HOW TO COMPLETE THIS TASK → Take the entries below and print all of them exactly, please.

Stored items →
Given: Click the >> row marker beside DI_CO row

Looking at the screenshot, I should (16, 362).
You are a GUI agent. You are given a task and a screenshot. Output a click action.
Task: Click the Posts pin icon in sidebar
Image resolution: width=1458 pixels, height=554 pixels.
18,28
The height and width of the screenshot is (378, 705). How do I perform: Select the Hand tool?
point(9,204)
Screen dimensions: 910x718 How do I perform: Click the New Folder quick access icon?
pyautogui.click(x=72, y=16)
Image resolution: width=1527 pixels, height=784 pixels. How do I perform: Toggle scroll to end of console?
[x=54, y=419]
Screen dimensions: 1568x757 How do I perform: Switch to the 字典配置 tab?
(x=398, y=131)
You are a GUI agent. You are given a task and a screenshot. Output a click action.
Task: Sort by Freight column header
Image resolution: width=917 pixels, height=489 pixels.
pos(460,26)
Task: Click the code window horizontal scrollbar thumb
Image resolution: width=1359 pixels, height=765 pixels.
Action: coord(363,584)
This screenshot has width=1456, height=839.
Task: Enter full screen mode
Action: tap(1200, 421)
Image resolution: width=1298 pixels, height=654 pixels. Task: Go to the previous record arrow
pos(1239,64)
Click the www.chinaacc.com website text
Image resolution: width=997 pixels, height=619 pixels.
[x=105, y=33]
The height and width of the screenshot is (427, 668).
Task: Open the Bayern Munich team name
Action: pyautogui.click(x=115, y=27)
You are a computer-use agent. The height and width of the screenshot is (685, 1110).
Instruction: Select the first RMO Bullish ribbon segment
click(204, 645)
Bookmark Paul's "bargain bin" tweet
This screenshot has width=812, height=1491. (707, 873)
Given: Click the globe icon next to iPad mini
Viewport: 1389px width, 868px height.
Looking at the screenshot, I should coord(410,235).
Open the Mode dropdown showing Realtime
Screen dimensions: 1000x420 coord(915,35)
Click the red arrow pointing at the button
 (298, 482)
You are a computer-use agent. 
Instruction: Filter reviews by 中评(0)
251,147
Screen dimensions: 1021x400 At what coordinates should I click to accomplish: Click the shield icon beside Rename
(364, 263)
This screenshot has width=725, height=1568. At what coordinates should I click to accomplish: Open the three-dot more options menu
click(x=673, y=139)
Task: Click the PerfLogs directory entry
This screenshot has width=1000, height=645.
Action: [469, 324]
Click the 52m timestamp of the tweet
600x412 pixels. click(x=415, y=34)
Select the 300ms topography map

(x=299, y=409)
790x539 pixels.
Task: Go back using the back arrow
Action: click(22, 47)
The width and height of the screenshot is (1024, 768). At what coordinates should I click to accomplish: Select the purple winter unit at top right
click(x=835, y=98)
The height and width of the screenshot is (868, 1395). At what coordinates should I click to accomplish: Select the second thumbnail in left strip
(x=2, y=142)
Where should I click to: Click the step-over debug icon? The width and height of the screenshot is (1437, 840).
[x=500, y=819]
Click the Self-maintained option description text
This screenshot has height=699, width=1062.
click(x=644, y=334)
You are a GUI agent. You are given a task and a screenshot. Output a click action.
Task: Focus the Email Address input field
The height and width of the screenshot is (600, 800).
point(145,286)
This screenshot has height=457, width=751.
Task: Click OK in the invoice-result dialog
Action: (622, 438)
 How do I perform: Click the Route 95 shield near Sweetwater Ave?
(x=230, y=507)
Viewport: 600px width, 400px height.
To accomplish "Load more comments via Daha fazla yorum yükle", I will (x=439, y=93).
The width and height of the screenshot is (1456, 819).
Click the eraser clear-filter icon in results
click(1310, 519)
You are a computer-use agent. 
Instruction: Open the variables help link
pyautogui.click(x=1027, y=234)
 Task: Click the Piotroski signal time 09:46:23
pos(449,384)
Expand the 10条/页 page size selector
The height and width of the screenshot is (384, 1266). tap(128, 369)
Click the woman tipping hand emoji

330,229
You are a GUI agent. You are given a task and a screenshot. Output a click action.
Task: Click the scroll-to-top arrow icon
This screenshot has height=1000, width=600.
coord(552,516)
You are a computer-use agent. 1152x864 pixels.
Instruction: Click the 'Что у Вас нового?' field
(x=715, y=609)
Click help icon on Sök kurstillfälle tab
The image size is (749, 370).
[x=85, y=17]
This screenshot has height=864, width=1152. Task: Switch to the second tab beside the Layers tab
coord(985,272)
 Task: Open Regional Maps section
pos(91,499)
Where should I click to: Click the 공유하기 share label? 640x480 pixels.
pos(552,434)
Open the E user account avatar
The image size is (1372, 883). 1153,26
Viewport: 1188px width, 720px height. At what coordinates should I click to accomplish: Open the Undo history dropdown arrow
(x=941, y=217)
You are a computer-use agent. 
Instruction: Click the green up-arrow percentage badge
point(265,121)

RESPONSE →
Given: Click the >> row marker beside DI_CO row

Looking at the screenshot, I should (16, 362).
You are a GUI agent. You are given a task and a screenshot. Output a click action.
Task: Click the Posts pin icon in sidebar
Image resolution: width=1458 pixels, height=554 pixels.
18,28
The height and width of the screenshot is (378, 705). How do I perform: Select the Hand tool?
point(9,204)
Screen dimensions: 910x718 How do I perform: Click the New Folder quick access icon?
pyautogui.click(x=72, y=16)
Image resolution: width=1527 pixels, height=784 pixels. How do I perform: Toggle scroll to end of console?
[x=54, y=419]
Screen dimensions: 1568x757 How do I perform: Switch to the 字典配置 tab?
(x=398, y=131)
You are a GUI agent. You are given a task and a screenshot. Output a click action.
Task: Sort by Freight column header
Image resolution: width=917 pixels, height=489 pixels.
pos(460,26)
Task: Click the code window horizontal scrollbar thumb
Image resolution: width=1359 pixels, height=765 pixels.
Action: coord(363,584)
This screenshot has width=1456, height=839.
Task: Enter full screen mode
Action: tap(1200, 421)
Image resolution: width=1298 pixels, height=654 pixels. Task: Go to the previous record arrow
pos(1239,64)
Click the www.chinaacc.com website text
Image resolution: width=997 pixels, height=619 pixels.
[x=105, y=33]
The height and width of the screenshot is (427, 668).
Task: Open the Bayern Munich team name
Action: pyautogui.click(x=115, y=27)
You are a computer-use agent. The height and width of the screenshot is (685, 1110).
Instruction: Select the first RMO Bullish ribbon segment
click(204, 645)
Bookmark Paul's "bargain bin" tweet
This screenshot has width=812, height=1491. (707, 873)
Given: Click the globe icon next to iPad mini
Viewport: 1389px width, 868px height.
Looking at the screenshot, I should coord(410,235).
Open the Mode dropdown showing Realtime
Screen dimensions: 1000x420 coord(915,35)
Click the red arrow pointing at the button
 (298, 482)
You are a computer-use agent. 
Instruction: Filter reviews by 中评(0)
251,147
Screen dimensions: 1021x400 At what coordinates should I click to accomplish: Click the shield icon beside Rename
(364, 263)
This screenshot has width=725, height=1568. At what coordinates should I click to accomplish: Open the three-dot more options menu
click(x=673, y=139)
Task: Click the PerfLogs directory entry
This screenshot has width=1000, height=645.
Action: [469, 324]
Click the 52m timestamp of the tweet
600x412 pixels. click(x=415, y=34)
Select the 300ms topography map

(x=299, y=409)
790x539 pixels.
Task: Go back using the back arrow
Action: click(22, 47)
The width and height of the screenshot is (1024, 768). At what coordinates should I click to accomplish: Select the purple winter unit at top right
click(x=835, y=98)
The height and width of the screenshot is (868, 1395). At what coordinates should I click to accomplish: Select the second thumbnail in left strip
(x=2, y=142)
Where should I click to: Click the step-over debug icon? The width and height of the screenshot is (1437, 840).
[x=500, y=819]
Click the Self-maintained option description text
This screenshot has height=699, width=1062.
click(x=644, y=334)
You are a GUI agent. You are given a task and a screenshot. Output a click action.
Task: Focus the Email Address input field
The height and width of the screenshot is (600, 800).
point(145,286)
This screenshot has height=457, width=751.
Task: Click OK in the invoice-result dialog
Action: (622, 438)
 How do I perform: Click the Route 95 shield near Sweetwater Ave?
(x=230, y=507)
Viewport: 600px width, 400px height.
To accomplish "Load more comments via Daha fazla yorum yükle", I will (x=439, y=93).
The width and height of the screenshot is (1456, 819).
Click the eraser clear-filter icon in results
click(1310, 519)
You are a computer-use agent. 
Instruction: Open the variables help link
pyautogui.click(x=1027, y=234)
 Task: Click the Piotroski signal time 09:46:23
pos(449,384)
Expand the 10条/页 page size selector
The height and width of the screenshot is (384, 1266). tap(128, 369)
Click the woman tipping hand emoji

330,229
You are a GUI agent. You are given a task and a screenshot. Output a click action.
Task: Click the scroll-to-top arrow icon
This screenshot has height=1000, width=600.
coord(552,516)
You are a computer-use agent. 1152x864 pixels.
Instruction: Click the 'Что у Вас нового?' field
(x=715, y=609)
Click help icon on Sök kurstillfälle tab
The image size is (749, 370).
[x=85, y=17]
This screenshot has height=864, width=1152. Task: Switch to the second tab beside the Layers tab
coord(985,272)
 Task: Open Regional Maps section
pos(91,499)
Where should I click to: Click the 공유하기 share label? 640x480 pixels.
pos(552,434)
Open the E user account avatar
The image size is (1372, 883). 1153,26
Viewport: 1188px width, 720px height. At what coordinates should I click to accomplish: Open the Undo history dropdown arrow
(x=941, y=217)
You are a computer-use agent. 
Instruction: Click the green up-arrow percentage badge
point(265,121)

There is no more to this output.